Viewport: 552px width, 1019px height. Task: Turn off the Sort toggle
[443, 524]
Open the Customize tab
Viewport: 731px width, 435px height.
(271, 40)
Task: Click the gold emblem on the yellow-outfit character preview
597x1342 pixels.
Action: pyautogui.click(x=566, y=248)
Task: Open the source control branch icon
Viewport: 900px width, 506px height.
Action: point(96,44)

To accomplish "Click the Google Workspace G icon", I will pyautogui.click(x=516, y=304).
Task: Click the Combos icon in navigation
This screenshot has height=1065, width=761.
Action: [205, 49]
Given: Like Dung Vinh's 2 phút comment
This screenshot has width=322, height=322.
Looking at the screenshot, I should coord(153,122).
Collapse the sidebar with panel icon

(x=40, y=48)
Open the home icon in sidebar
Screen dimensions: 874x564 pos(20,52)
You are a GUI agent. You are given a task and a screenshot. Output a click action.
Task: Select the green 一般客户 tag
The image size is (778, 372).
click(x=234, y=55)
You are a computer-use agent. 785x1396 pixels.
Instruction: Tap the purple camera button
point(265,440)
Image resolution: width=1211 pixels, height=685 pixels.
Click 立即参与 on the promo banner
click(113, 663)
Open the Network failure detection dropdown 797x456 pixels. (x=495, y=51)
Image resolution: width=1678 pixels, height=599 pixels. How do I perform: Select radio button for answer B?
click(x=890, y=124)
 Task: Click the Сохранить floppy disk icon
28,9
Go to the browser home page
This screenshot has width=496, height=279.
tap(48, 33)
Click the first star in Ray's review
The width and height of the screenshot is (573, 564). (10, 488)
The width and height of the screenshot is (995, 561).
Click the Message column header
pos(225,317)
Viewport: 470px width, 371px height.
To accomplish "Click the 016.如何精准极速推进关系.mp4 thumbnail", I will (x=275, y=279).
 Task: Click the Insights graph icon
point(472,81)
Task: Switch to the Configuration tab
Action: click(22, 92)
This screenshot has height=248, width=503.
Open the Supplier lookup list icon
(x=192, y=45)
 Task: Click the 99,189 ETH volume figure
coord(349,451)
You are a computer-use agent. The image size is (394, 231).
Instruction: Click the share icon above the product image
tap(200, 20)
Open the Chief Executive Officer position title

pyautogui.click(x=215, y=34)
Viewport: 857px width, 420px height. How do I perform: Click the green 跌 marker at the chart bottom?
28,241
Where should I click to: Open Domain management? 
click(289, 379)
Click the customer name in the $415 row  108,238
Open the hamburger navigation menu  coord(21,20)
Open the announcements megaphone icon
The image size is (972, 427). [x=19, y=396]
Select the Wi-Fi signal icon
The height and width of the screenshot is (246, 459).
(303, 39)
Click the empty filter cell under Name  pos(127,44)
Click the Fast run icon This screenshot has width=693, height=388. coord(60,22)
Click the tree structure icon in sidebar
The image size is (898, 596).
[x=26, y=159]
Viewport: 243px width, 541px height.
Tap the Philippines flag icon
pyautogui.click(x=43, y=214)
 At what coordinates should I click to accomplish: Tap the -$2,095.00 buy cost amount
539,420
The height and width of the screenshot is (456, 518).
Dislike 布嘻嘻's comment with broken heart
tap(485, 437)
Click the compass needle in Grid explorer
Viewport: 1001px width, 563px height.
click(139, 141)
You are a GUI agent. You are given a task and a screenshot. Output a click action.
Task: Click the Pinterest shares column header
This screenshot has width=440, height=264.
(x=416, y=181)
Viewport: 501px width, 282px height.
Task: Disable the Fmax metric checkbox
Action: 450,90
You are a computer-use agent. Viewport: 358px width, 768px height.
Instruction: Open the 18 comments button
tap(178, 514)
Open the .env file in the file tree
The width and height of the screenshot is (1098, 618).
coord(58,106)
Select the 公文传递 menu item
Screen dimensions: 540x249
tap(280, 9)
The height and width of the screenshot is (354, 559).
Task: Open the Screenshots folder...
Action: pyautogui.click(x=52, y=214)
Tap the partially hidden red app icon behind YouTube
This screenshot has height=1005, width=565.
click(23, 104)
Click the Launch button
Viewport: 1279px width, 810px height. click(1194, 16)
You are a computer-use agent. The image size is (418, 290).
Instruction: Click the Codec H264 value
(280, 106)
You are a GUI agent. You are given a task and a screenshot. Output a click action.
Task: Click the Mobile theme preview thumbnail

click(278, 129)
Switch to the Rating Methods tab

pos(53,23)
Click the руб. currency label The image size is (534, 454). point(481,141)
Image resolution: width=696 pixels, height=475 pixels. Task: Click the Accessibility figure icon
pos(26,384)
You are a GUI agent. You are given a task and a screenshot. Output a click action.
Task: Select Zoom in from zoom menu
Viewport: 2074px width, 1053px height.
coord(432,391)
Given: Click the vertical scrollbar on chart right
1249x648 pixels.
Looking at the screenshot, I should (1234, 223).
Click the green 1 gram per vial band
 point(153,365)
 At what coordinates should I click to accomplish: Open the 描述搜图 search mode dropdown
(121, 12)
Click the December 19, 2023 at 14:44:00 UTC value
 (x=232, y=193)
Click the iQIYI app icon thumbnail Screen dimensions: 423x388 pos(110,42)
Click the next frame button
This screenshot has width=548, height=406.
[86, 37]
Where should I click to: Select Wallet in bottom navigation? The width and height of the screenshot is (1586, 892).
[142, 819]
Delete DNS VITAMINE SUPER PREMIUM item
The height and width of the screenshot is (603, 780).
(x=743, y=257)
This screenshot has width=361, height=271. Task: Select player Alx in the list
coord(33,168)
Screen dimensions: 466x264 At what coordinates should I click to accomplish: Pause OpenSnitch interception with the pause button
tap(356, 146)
===
ABOUT THIS EXERCISE:
Please go through the data and copy each line containing the word "computer".

TASK ANSWER:
You are a computer-use agent. 785x1396 pixels.
You are a computer-use agent. The image size is (394, 231).
You are a computer-use agent. Viewport: 358px width, 768px height.
You are a computer-use agent. The image size is (418, 290).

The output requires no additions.